(Recorded data)
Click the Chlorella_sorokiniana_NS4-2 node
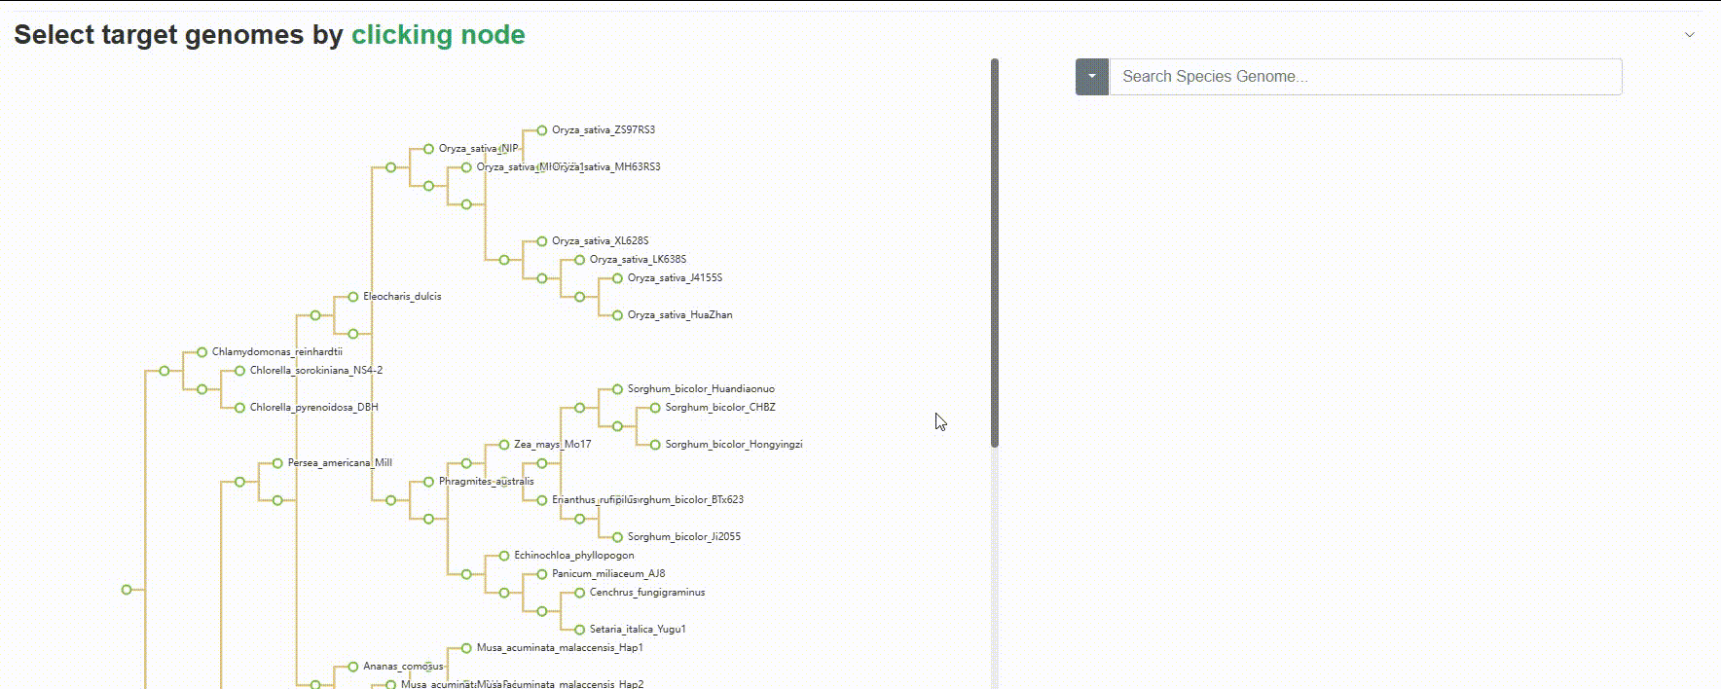Viewport: 1721px width, 689px height. point(239,371)
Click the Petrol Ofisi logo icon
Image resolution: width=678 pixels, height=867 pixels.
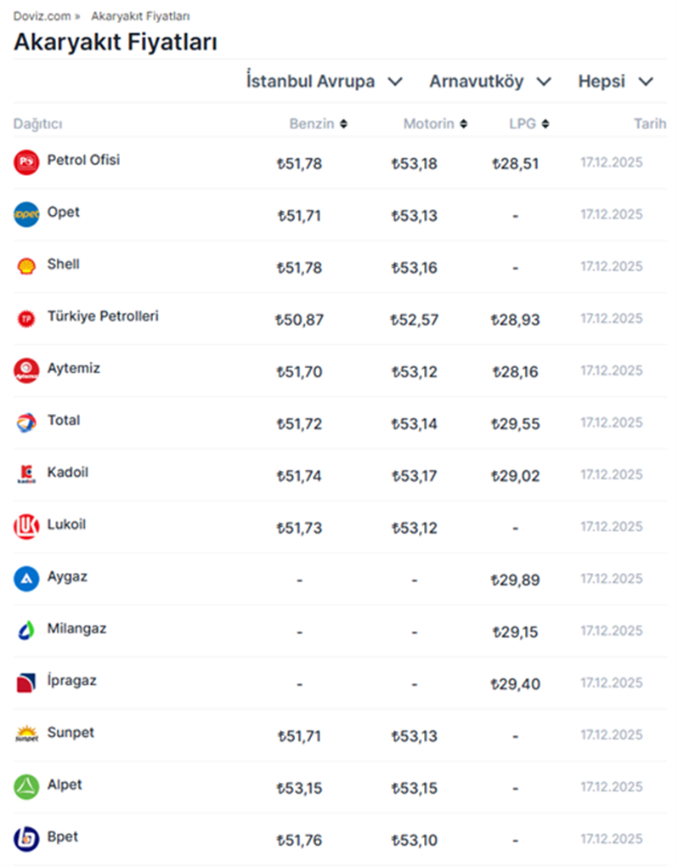click(x=26, y=162)
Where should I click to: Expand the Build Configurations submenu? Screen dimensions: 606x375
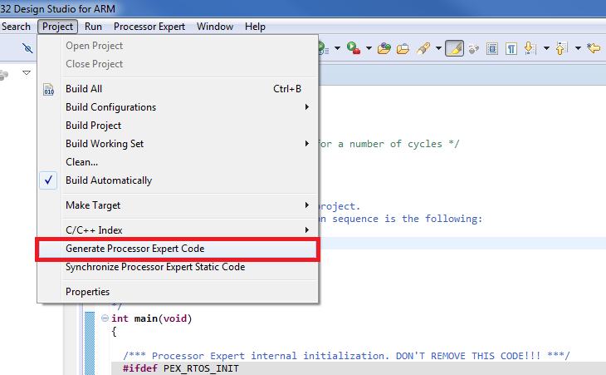(x=110, y=107)
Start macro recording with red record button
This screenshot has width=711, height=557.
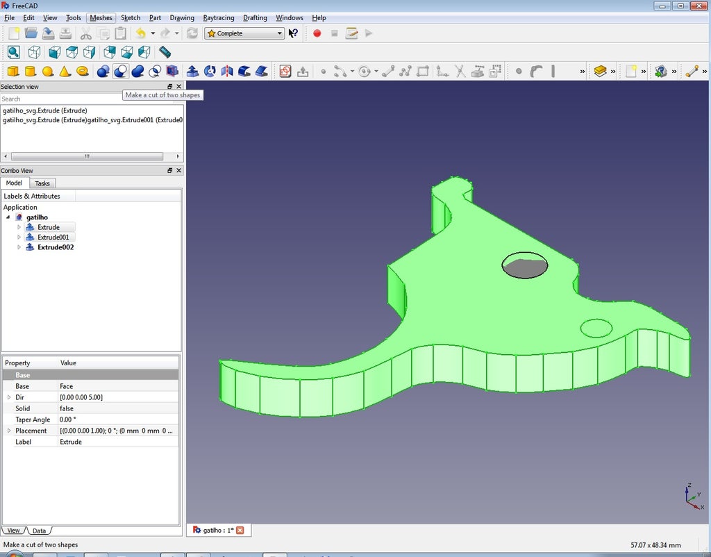(317, 33)
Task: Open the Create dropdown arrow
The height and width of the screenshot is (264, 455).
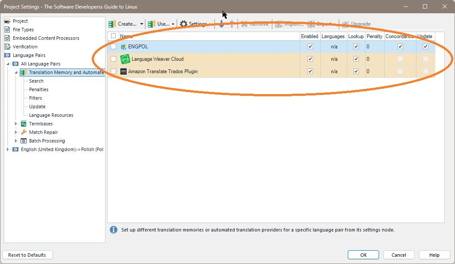Action: (142, 24)
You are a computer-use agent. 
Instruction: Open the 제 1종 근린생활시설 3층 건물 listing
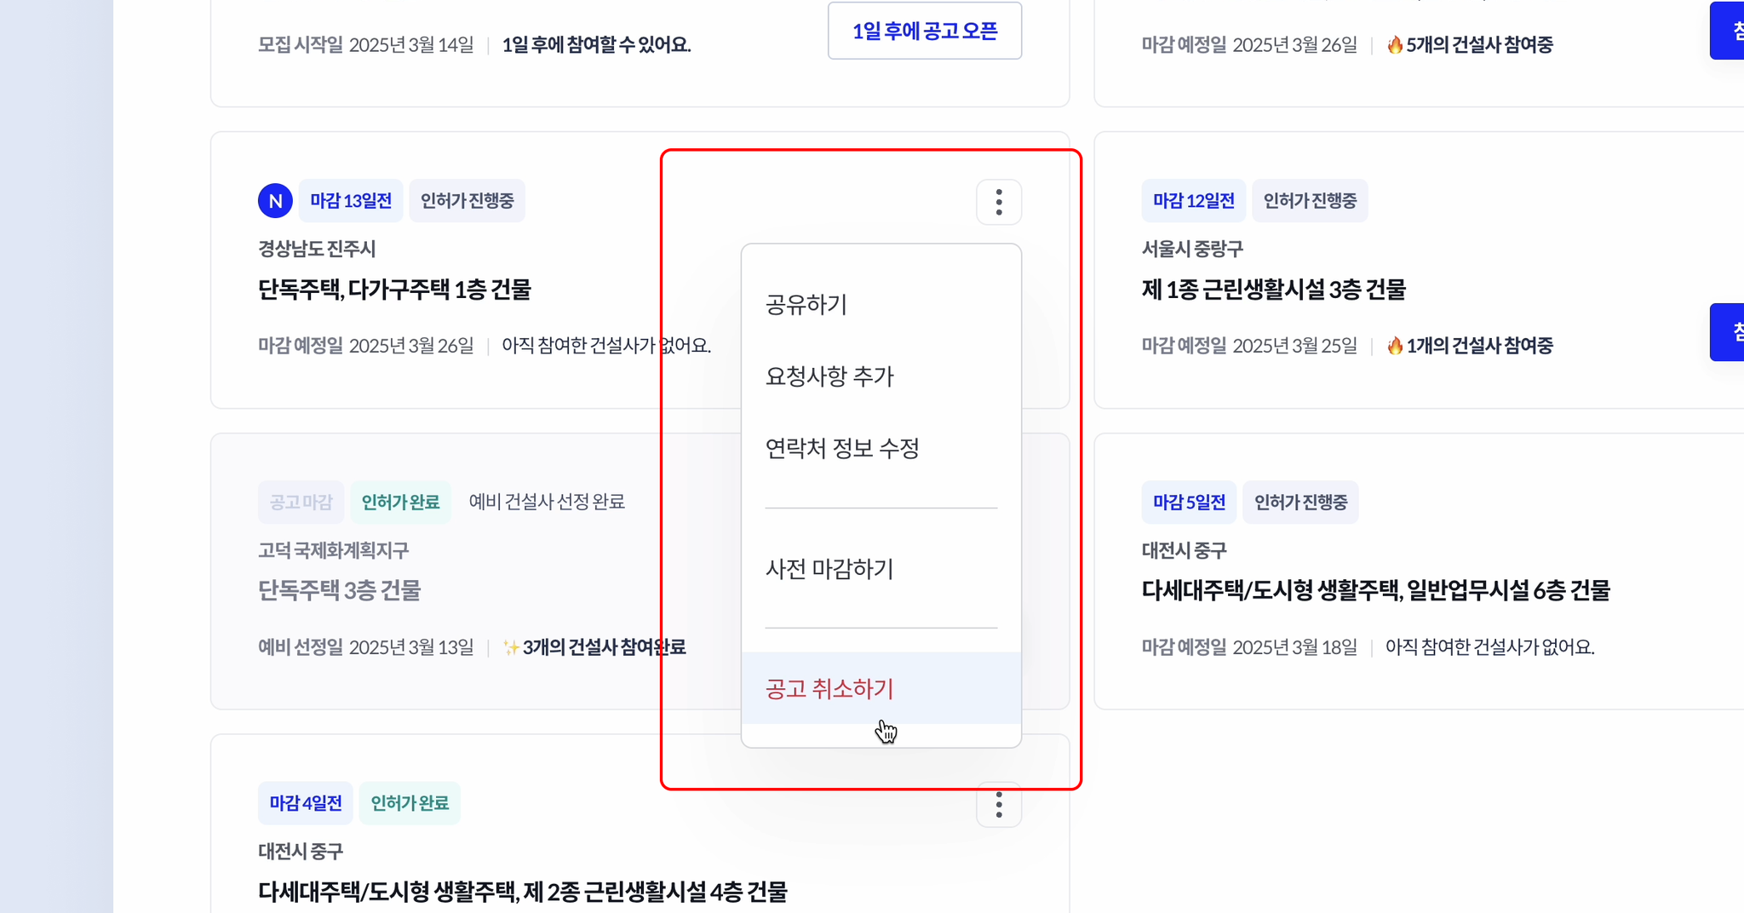point(1273,290)
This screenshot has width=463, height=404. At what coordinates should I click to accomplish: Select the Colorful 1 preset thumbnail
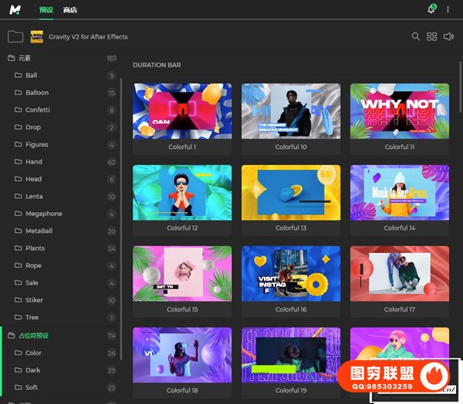[x=182, y=111]
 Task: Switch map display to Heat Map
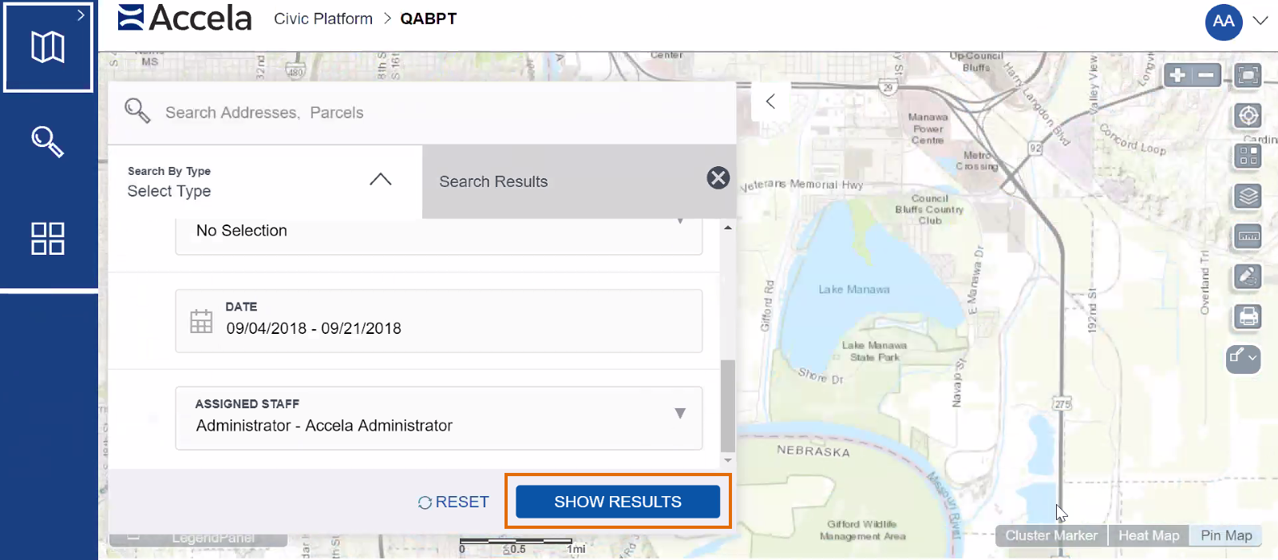coord(1148,535)
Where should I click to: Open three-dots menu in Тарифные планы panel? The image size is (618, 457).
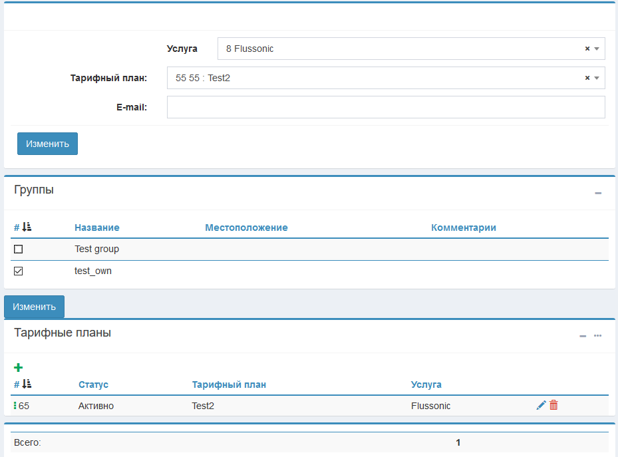(597, 336)

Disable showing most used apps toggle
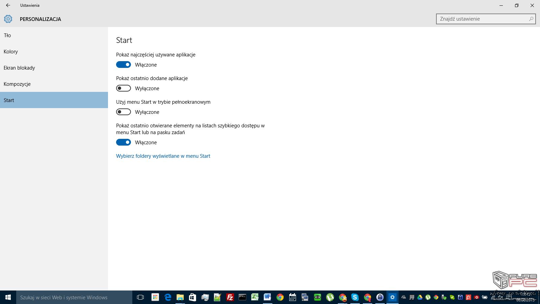pyautogui.click(x=124, y=65)
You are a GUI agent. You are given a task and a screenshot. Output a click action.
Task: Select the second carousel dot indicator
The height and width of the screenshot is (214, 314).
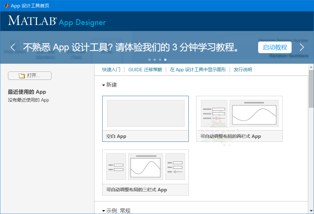click(155, 60)
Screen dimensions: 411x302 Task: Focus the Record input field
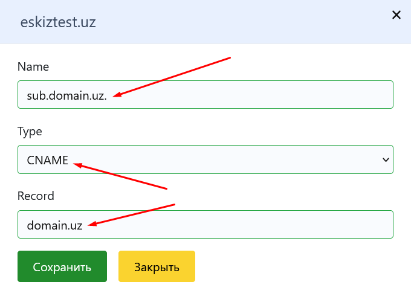(242, 224)
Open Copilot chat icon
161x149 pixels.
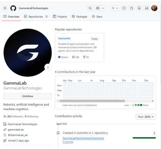[x=98, y=8]
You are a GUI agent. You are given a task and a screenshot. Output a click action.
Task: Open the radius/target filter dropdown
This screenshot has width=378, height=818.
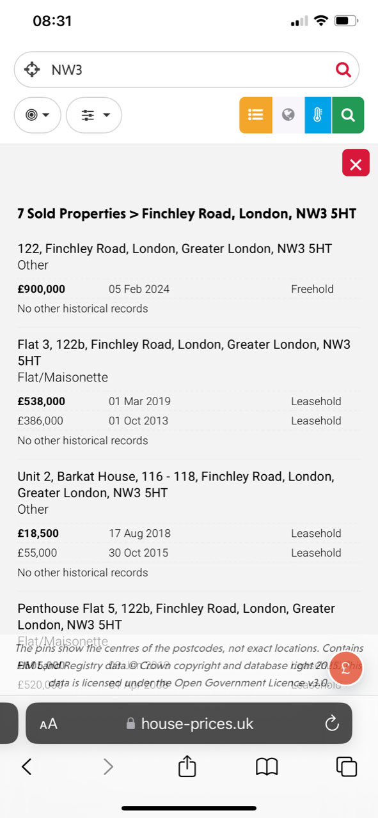(37, 115)
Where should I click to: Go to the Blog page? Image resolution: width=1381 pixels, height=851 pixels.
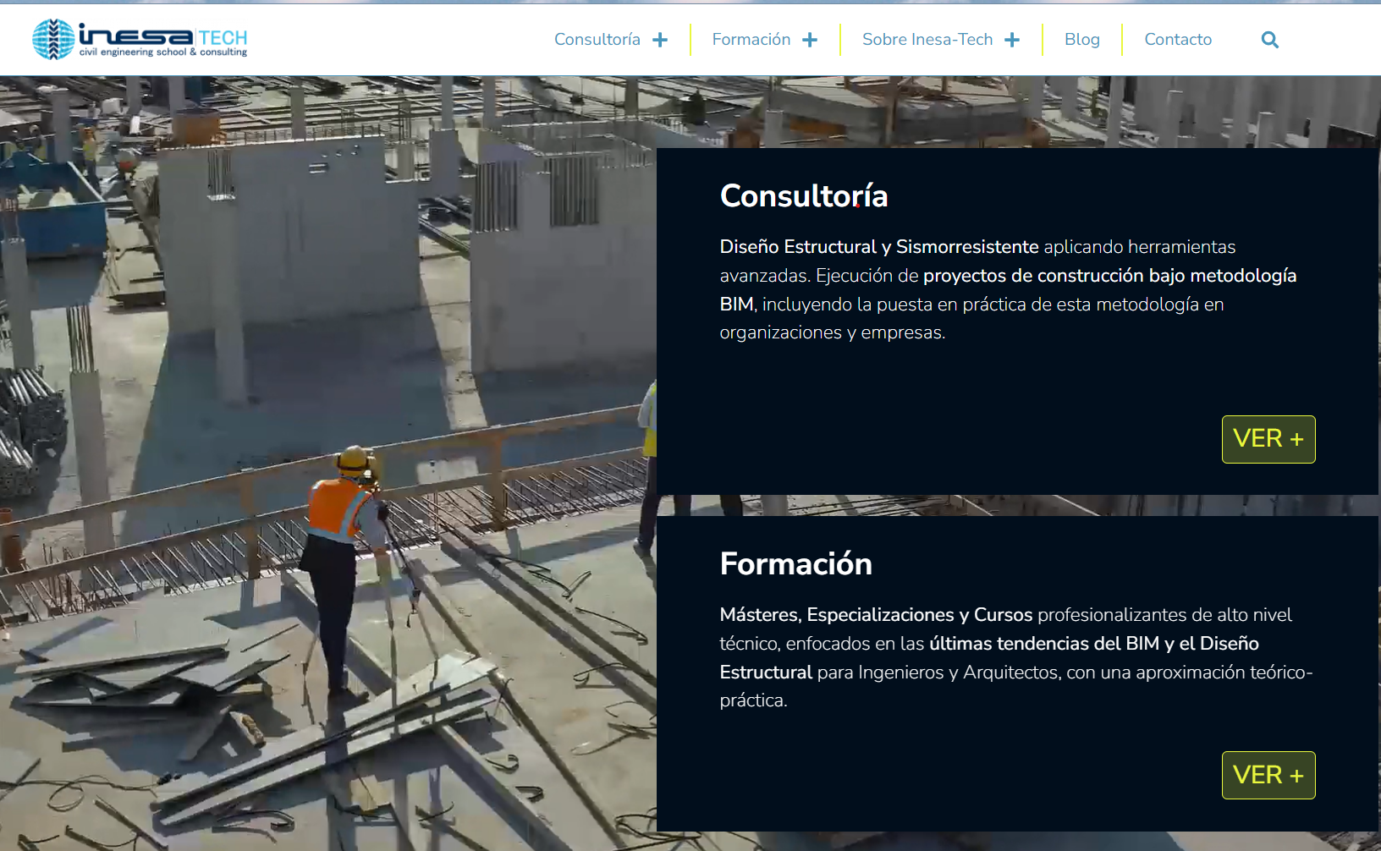[1081, 40]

## Work to be completed:
Transcribe the records above exactly and drop every picture.

## Expected output:
Click the Chlorella_sorokiniana_NS4-2 node
Viewport: 1721px width, 689px height. point(239,371)
Click the Petrol Ofisi logo icon
Image resolution: width=678 pixels, height=867 pixels.
click(x=26, y=162)
Where should I click to: Expand the Build Configurations submenu? Screen dimensions: 606x375
(x=110, y=107)
Start macro recording with red record button
This screenshot has width=711, height=557.
(317, 33)
Task: Open the Create dropdown arrow
The height and width of the screenshot is (264, 455).
Action: (142, 24)
You are a computer-use agent. 
Instruction: Open the 제 1종 근린생활시설 3층 건물 listing
point(1273,290)
This screenshot has width=463, height=404. At what coordinates should I click to accomplish: Select the Colorful 1 preset thumbnail
[x=182, y=111]
 Task: Switch map display to Heat Map
coord(1148,535)
Where should I click to: Open three-dots menu in Тарифные планы panel? The image size is (618, 457).
(597, 336)

Disable showing most used apps toggle
pyautogui.click(x=124, y=65)
You are a GUI agent. You are given a task and a screenshot. Output a click action.
Task: Select the second carousel dot indicator
The height and width of the screenshot is (214, 314).
click(155, 60)
Screen dimensions: 411x302 Task: Focus the Record input field
(242, 224)
Open Copilot chat icon
161x149 pixels.
[x=98, y=8]
You are a GUI agent. You are given a task and a screenshot. Output a click action.
Task: Open the radius/target filter dropdown
This screenshot has width=378, height=818.
(37, 115)
Where should I click to: Go to the Blog page? Image resolution: width=1381 pixels, height=851 pixels.
[1081, 40]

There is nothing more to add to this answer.